Article -
In a unique personal and humorous style, he narrated his own adolescent life observations in Manuel du puceau and Ma Circoncision published by Bréal Jeunesse, an imprint directed by Joann Sfar. The books were later reprinted by L'Association. In Ma circoncision, he denounced circumcision as a cruel and absurd act, superimposed on the context of the socio-political life in his ancestral Syria in the 1980s.

He then published the Jérémie series in the cartoon collection Poisson Pilote published by Dargaud, resulting in three books of the series. Jérémie is the story of a young sentimental and unstable youth growing to adulthood and is partly autobiographical. It also appeared in No sex in New York in 2004 on the initiative of the French left-wing daily Libération.

In 2005 he published Retour au collège, an observational study of adolescents in a Parisian middle school, which was a big success. Meanwhile, Sattouf developed the fictional character Pascal Brutal, an embodiment of pure virility. The comedic Pascal Brutal series imagines France of the near-future as an anarchic, neoliberal dystopia where the hero's outlandish machismo is given free rein.

Supplied entries -
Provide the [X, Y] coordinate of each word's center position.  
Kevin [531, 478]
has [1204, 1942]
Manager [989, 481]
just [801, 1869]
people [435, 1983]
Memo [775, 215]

Work instructions -
**1.** In the passage about Sattouf's comics, which publisher put out the Jérémie series in its Poisson Pilote collection?
**2.** Print the part of the passage about Sattouf's comics that opens with the words containing "In 2005 he published" and closes with "given free rein.".

Answers per task -
**1.** Dargaud

**2.**
In 2005 he published Retour au collège, an observational study of adolescents in a Parisian middle school, which was a big success. Meanwhile, Sattouf developed the fictional character Pascal Brutal, an embodiment of pure virility. The comedic Pascal Brutal series imagines France of the near-future as an anarchic, neoliberal dystopia where the hero's outlandish machismo is given free rein.